Why we say "not open source"
Version 1.0 · July 2026
Every ISL license carries the same sentence near the top: "This is not an open-source license." We volunteer that, prominently, rather than letting the question slide. This page documents the reasoning.
"Open source" is a defined term
"Open source" is not a general description of visible source code. It is a term of art with a formal definition, the Open Source Definition (OSD), maintained by the Open Source Initiative since 1998. Two of its ten criteria decide the matter here. Criterion 5 forbids discrimination against persons or groups. Criterion 6 forbids discrimination against fields of endeavor; the OSD's own example is that a license may not forbid use in a business or in genetic research.
Sections 4 and 5 of every ISL license do precisely what criterion 6 forbids: they deny the software to gambling platforms, interest-based lenders, pornography, and the other prohibited industries. So no ISL license can ever be open source, no matter how generous ISL-P is otherwise. The Hippocratic License and the Do No Harm License are classified as non-free by both the OSI and the FSF for exactly the same reason.
The restrictions are the point
The disclaimer says "by design" because this incompatibility is not a defect we are apologizing for. We chose the restrictions over the label, knowingly. The restrictions are the product.
Honesty is the Islamic position
Truthful representation of what one offers is an Islamic obligation. A license family built on Islamic ethics that claimed a label it does not meet would wound its own credibility at the foundation. Projects that stretched the term "open source" over restricted licenses, as happened around the Commons Clause, MongoDB's SSPL, and HashiCorp's move to the Business Source License, were publicly corrected and paid for it in trust. We preempt the single most predictable objection by raising it ourselves, first.
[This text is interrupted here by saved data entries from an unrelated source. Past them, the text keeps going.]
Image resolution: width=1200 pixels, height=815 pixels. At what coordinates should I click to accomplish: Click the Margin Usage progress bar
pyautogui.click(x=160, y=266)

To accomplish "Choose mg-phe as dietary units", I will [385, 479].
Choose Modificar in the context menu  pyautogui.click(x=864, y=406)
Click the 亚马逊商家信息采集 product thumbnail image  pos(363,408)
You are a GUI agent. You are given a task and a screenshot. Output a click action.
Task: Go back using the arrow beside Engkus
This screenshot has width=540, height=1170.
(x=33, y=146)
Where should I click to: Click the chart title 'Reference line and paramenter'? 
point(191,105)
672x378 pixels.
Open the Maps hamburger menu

What it means for you practically
Much of the software world treats "open source" as a machine-checkable gate. Corporate legal departments auto-approve OSI-approved licenses; ISL-licensed software will need an actual review. Linux distributions such as Debian and Fedora ship only OSD-free software, so ISL-licensed projects will not enter their archives. Registry and repository tooling classifies by license and will show these as non-standard. None of this is unfair; it is what the restrictions cost, and you should know it before choosing them.
The honest category
"Source-available" is the established term for licenses that let you read the code while limiting the rights, and it covers respectable company: the Business Source License (MariaDB, HashiCorp), the Elastic License 2.0, the SSPL. That is the category the ISL family belongs to, and the one we claim.
What the disclaimer does not mean
It does not mean the software costs money. It does not mean you cannot use, modify, or redistribute it; ISL-P and ISL-C permit all of that. It does not mean the licenses are legally weaker. Only the label is at stake, and we would rather lose the label than the truth.